[Pixel coordinate grounding data]
+ + + +
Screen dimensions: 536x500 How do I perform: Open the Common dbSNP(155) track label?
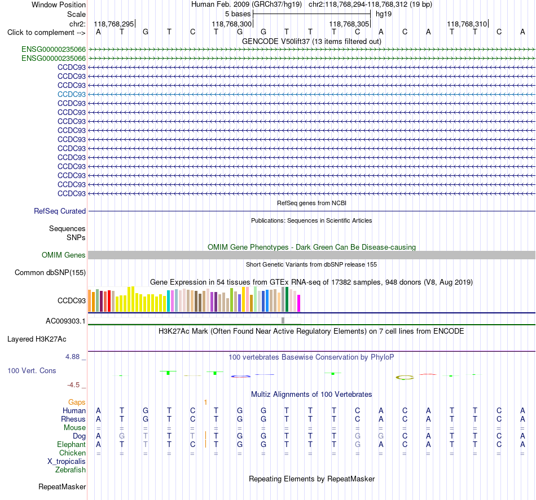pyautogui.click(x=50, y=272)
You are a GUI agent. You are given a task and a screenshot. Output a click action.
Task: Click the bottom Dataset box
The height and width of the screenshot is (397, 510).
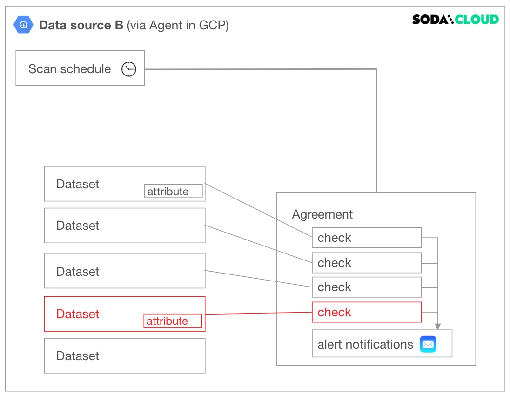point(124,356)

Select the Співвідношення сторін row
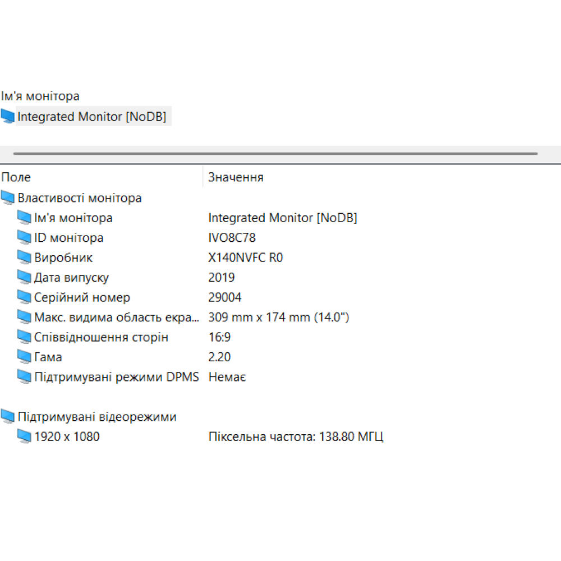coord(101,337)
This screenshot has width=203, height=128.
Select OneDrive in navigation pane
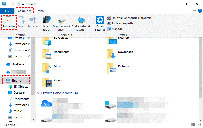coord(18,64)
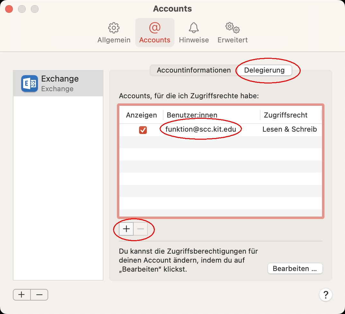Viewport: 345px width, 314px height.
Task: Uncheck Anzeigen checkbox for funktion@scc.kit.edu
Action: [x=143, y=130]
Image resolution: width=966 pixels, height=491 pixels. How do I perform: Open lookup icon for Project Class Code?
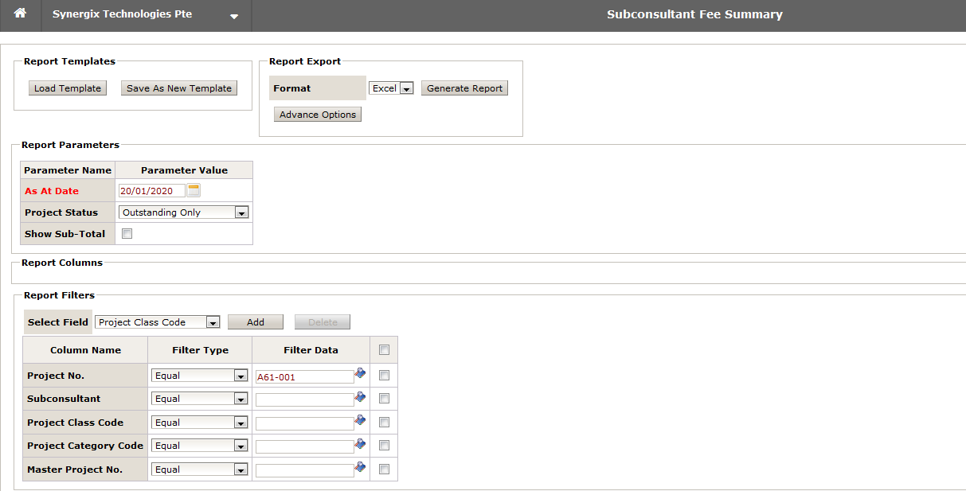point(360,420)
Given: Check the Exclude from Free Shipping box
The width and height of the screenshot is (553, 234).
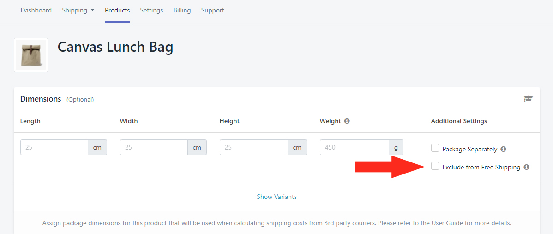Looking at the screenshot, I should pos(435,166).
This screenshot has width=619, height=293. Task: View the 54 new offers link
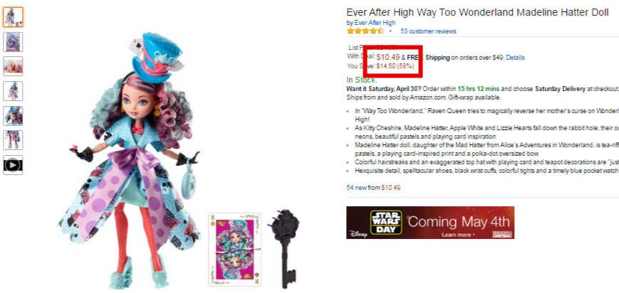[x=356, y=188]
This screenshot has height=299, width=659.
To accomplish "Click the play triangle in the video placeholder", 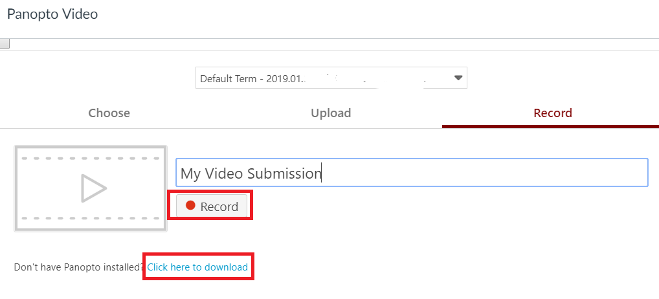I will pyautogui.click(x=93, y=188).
+ + + +
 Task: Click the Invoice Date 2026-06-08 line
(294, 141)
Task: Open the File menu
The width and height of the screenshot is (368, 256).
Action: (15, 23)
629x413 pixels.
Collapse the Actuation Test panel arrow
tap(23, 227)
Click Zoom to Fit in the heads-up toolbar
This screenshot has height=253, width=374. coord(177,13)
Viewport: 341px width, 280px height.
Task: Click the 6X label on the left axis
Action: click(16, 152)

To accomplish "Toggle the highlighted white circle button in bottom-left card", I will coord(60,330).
+ + + +
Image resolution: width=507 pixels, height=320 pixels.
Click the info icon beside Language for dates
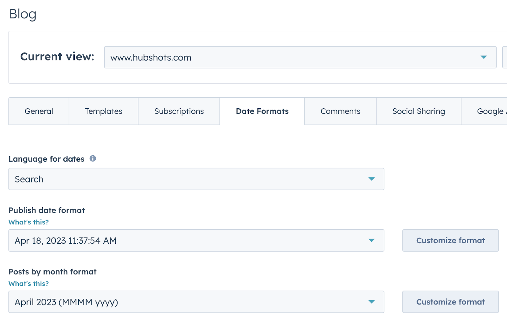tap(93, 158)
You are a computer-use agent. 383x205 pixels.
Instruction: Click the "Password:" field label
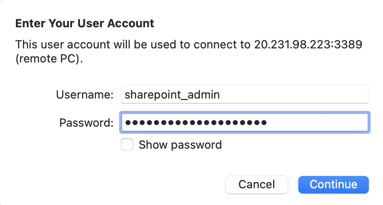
+ + + +
» WHAT THE EXERCISE ASKS
Say how many lines in the records contain the word "agent". Nothing but the number is required.

» ANSWER AREA
2